Problem to solve
Copy the data below line for line, without any changes, and leave the pictures out of your copy.

Data for this task
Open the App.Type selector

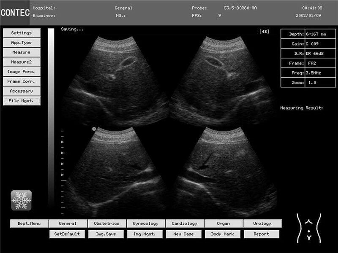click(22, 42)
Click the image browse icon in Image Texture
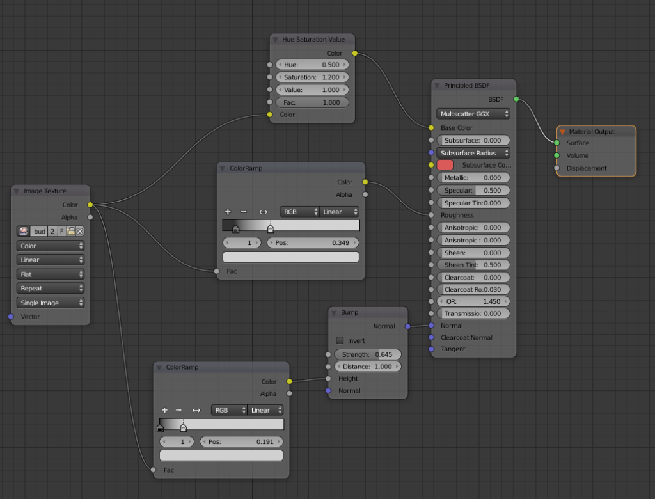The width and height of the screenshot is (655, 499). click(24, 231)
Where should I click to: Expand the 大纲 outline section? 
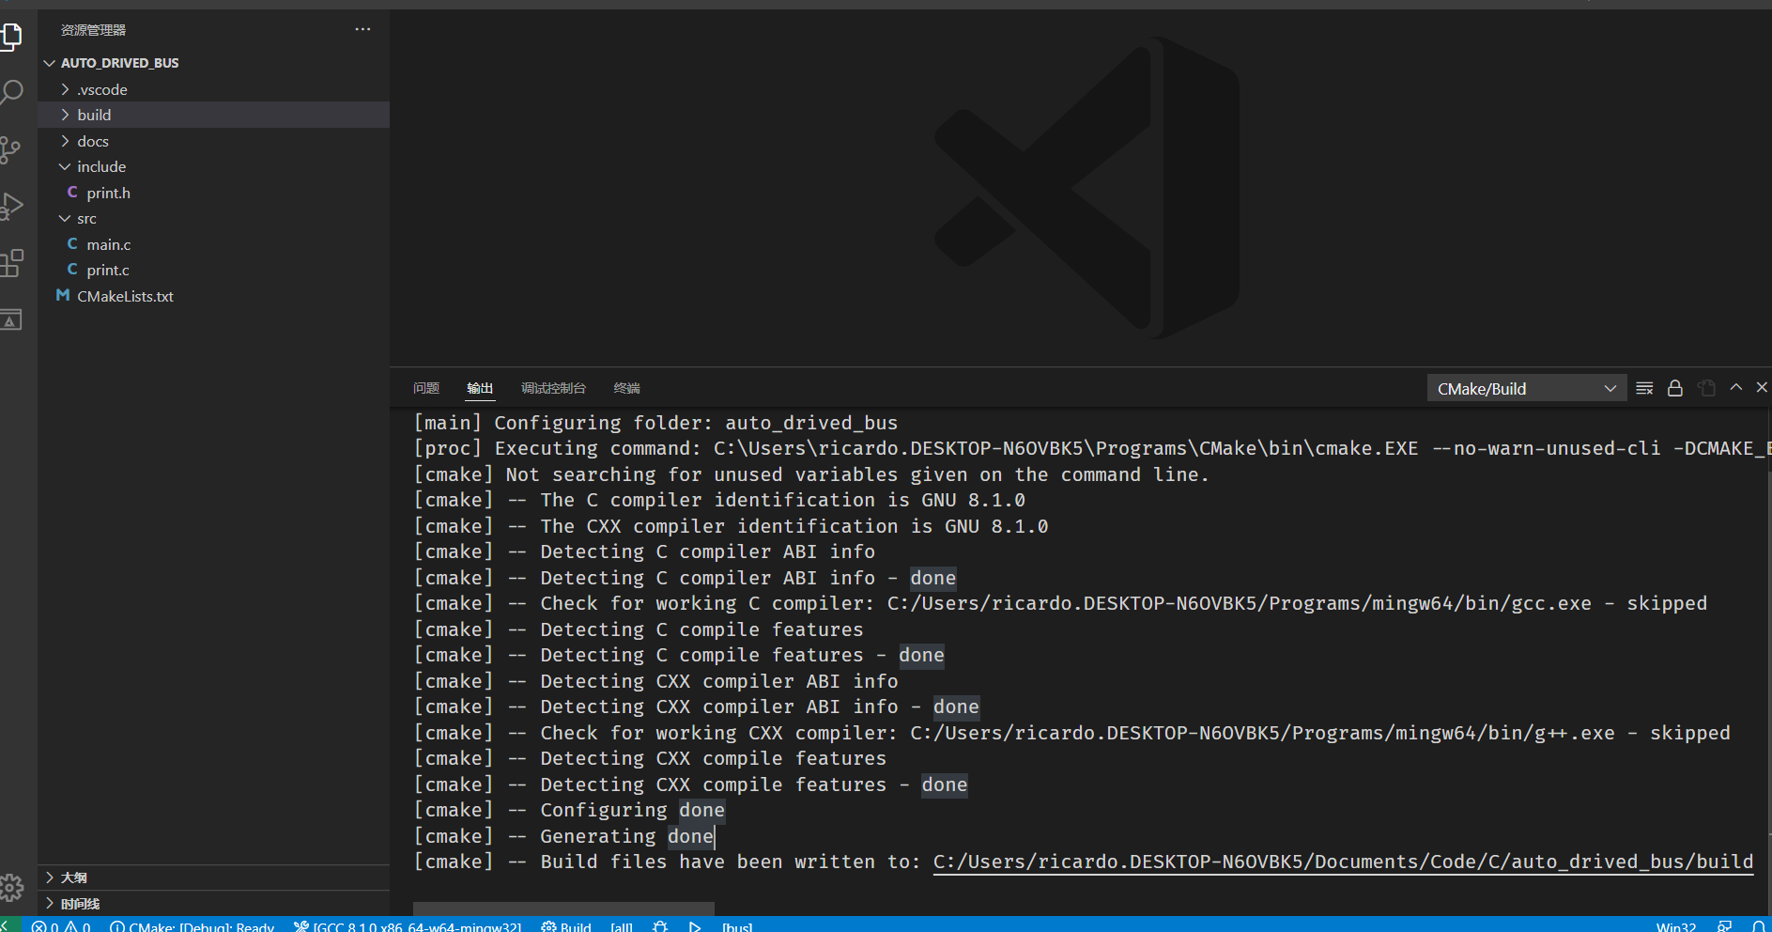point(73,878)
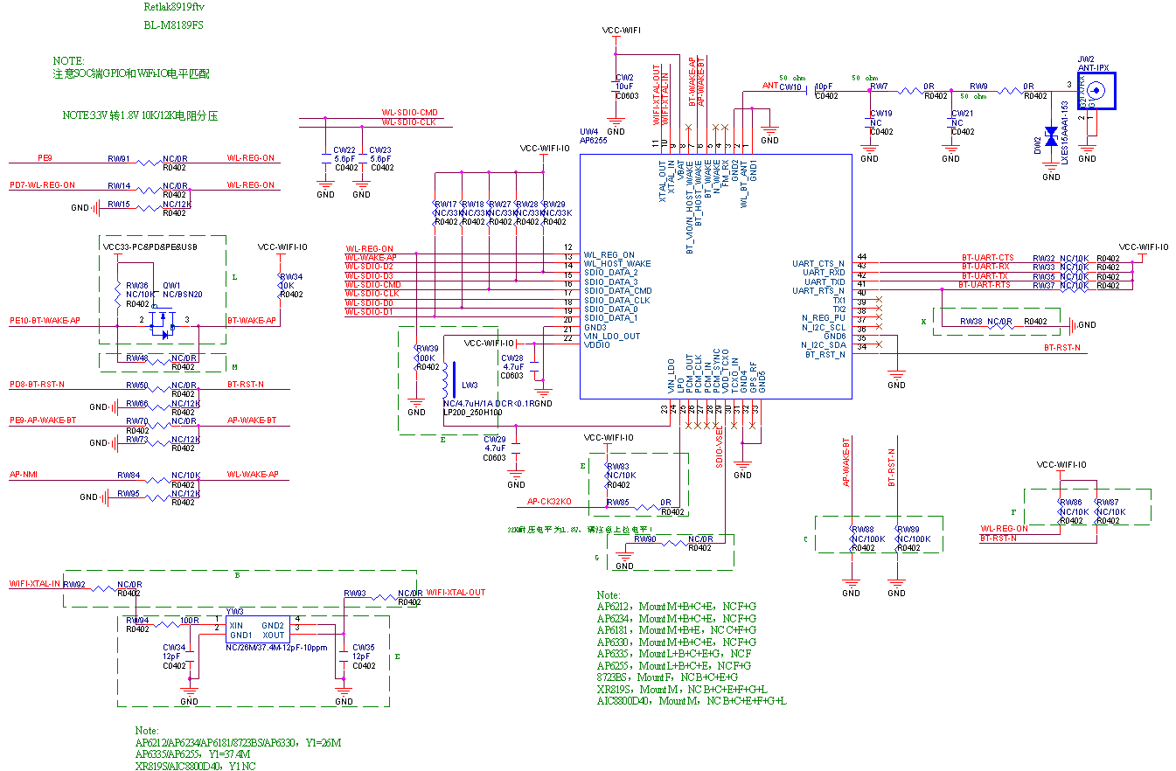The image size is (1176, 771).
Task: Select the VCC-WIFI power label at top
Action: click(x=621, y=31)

The response
Open the App.Type selector

click(22, 42)
Click the image browse icon in Image Texture
The width and height of the screenshot is (655, 499). click(24, 231)
Where should I click to: Expand the 大纲 outline section? 
point(73,878)
The image size is (1176, 771).
Task: Select the VCC-WIFI power label at top
Action: click(x=621, y=31)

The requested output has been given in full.